[Stored data entries]
+++
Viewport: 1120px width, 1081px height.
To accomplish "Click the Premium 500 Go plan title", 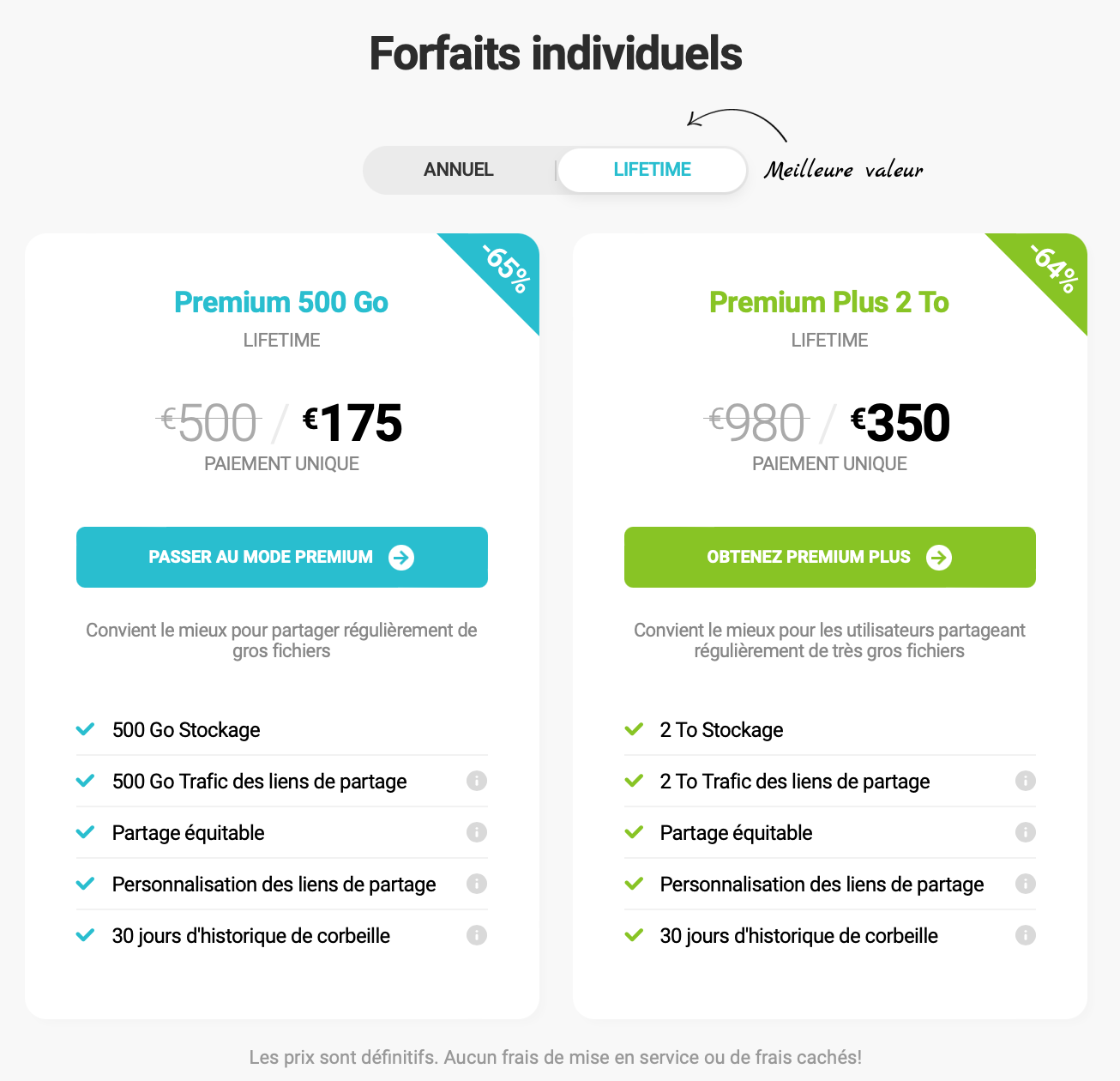I will point(281,303).
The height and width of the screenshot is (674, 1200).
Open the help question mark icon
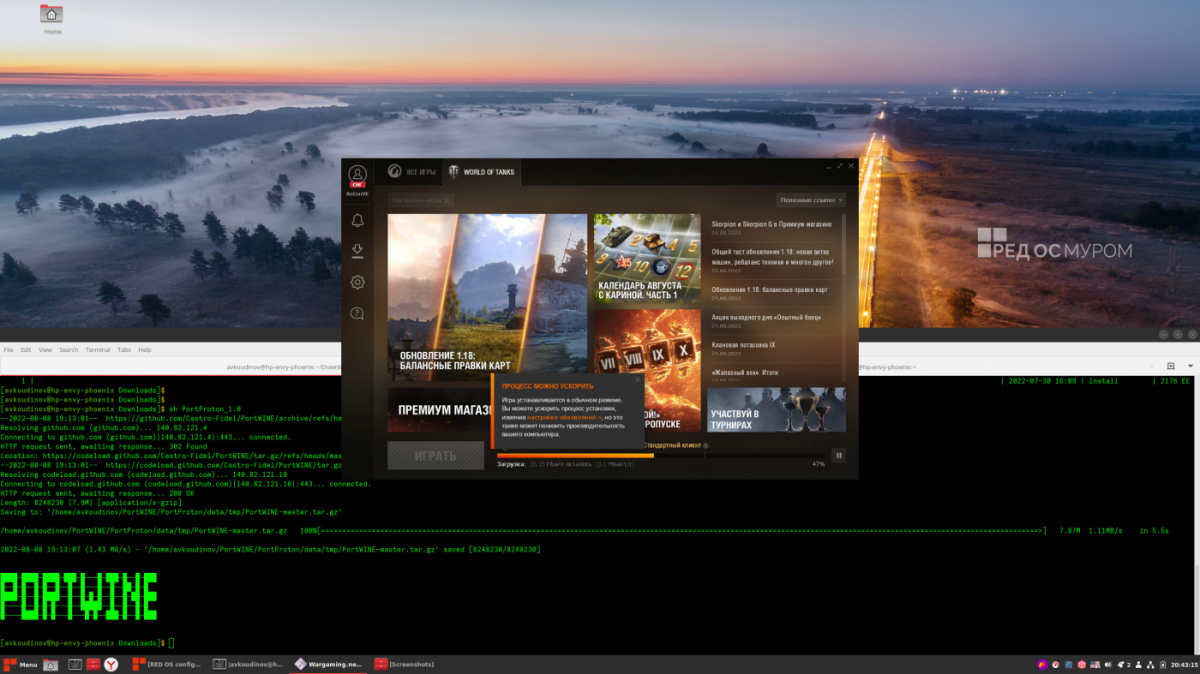pyautogui.click(x=357, y=314)
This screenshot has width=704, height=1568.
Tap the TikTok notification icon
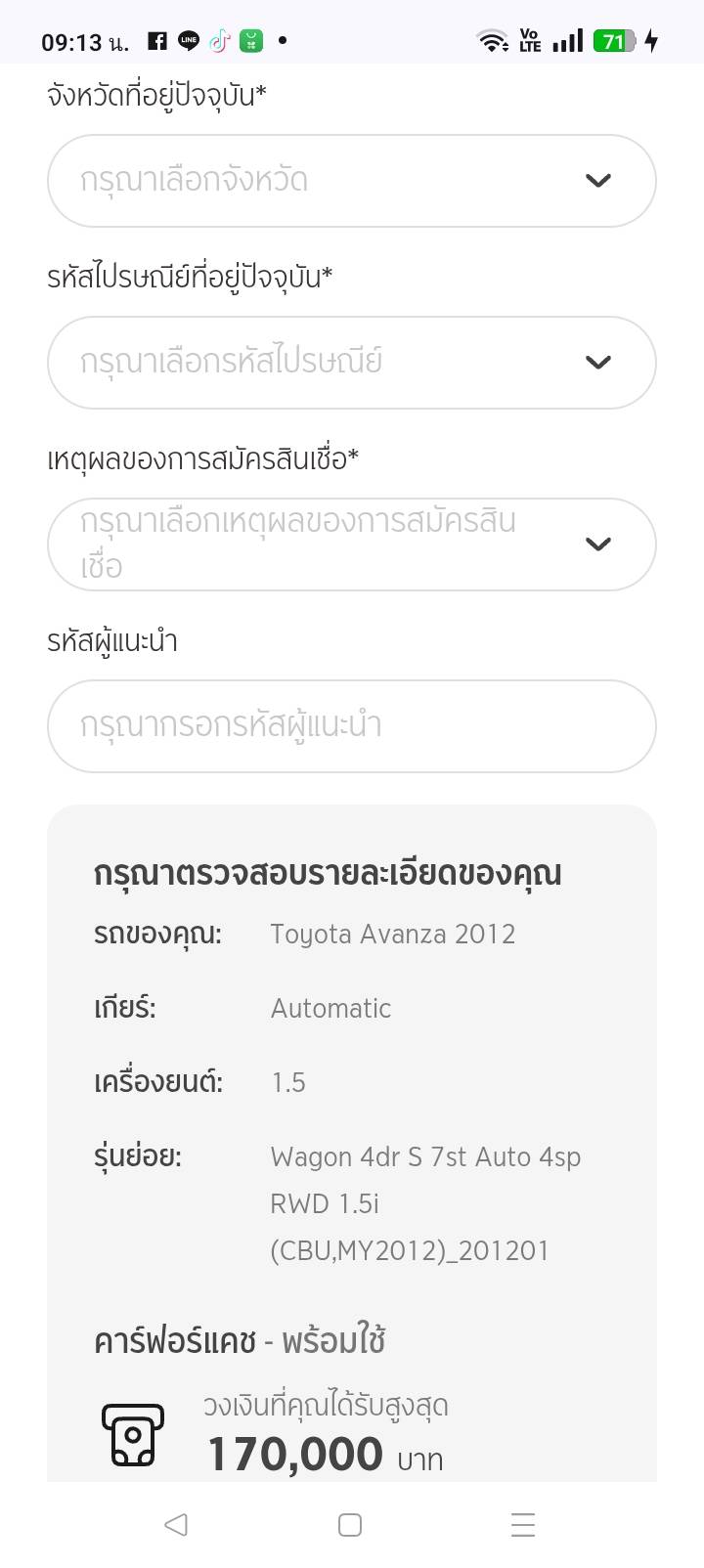[x=220, y=41]
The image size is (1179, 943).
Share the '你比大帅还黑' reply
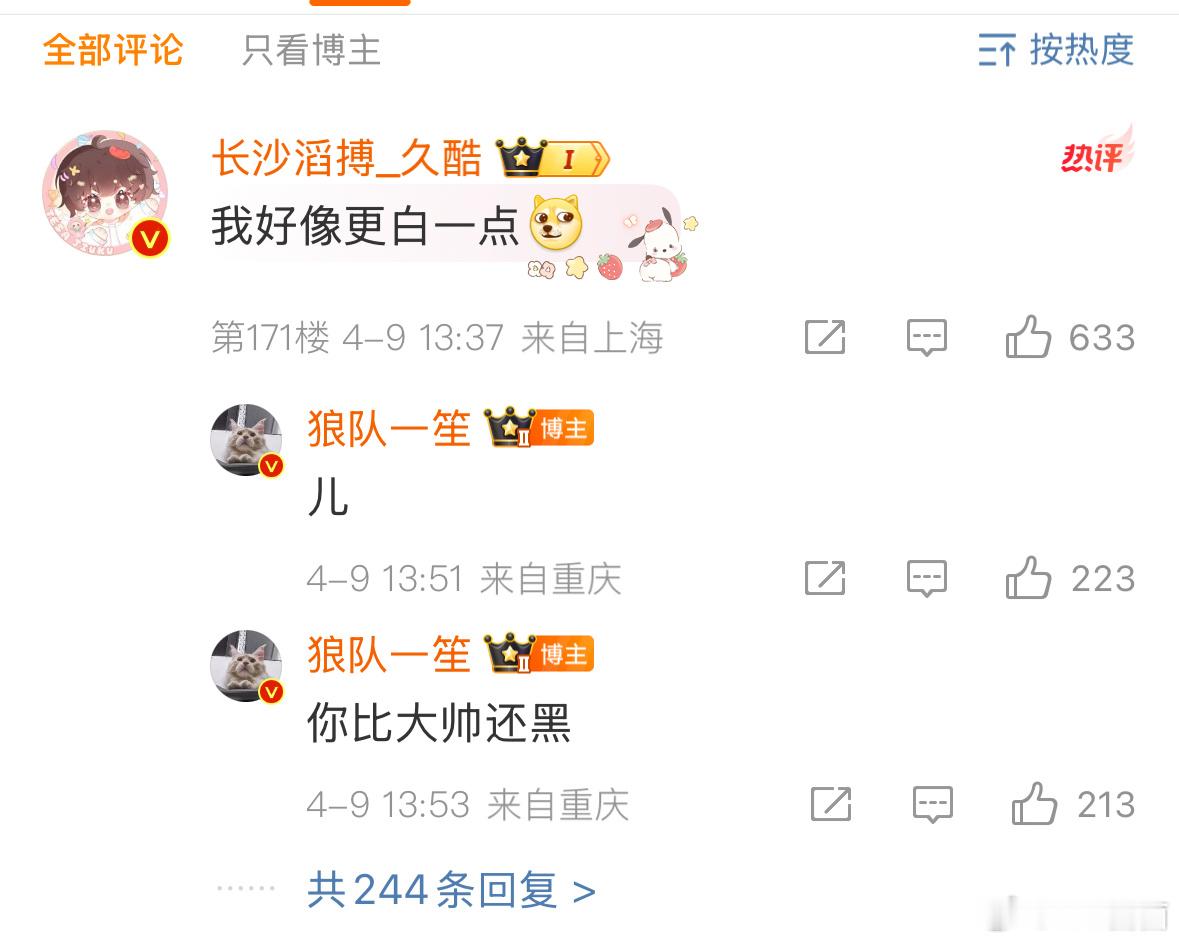click(831, 804)
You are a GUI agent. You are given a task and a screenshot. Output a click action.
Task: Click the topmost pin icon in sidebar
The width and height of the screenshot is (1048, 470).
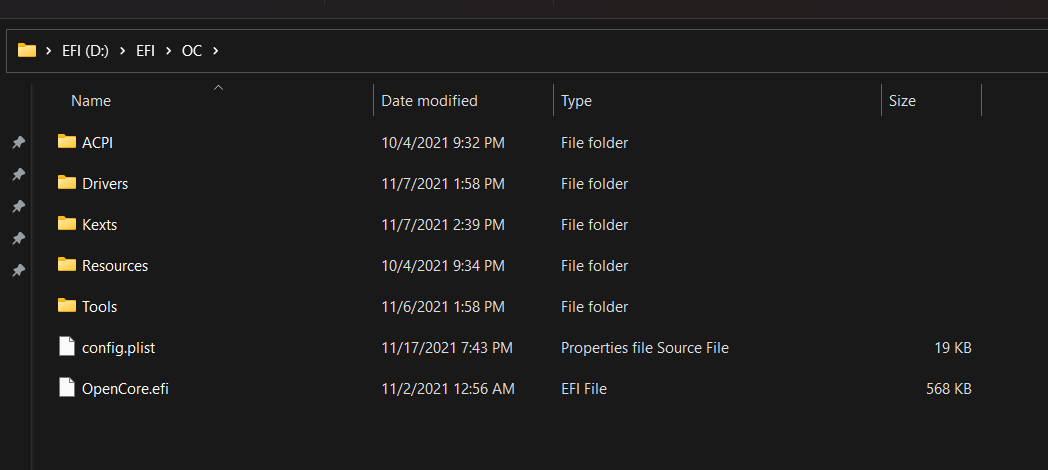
+++
▶ WHAT IS BEING ASKED: Give back exactly the lines from the line with "Open the help question mark icon" through the end of the records, both included; keep all pictures out.

▶ RESPONSE BOX:
Open the help question mark icon
pyautogui.click(x=357, y=314)
This screenshot has width=704, height=1568.
Tap the TikTok notification icon
[x=220, y=41]
The image size is (1179, 943).
Share the '你比大帅还黑' reply
click(831, 804)
You are a GUI agent. You are given a task and a screenshot. Output a click action.
Task: Click the topmost pin icon in sidebar
The width and height of the screenshot is (1048, 470).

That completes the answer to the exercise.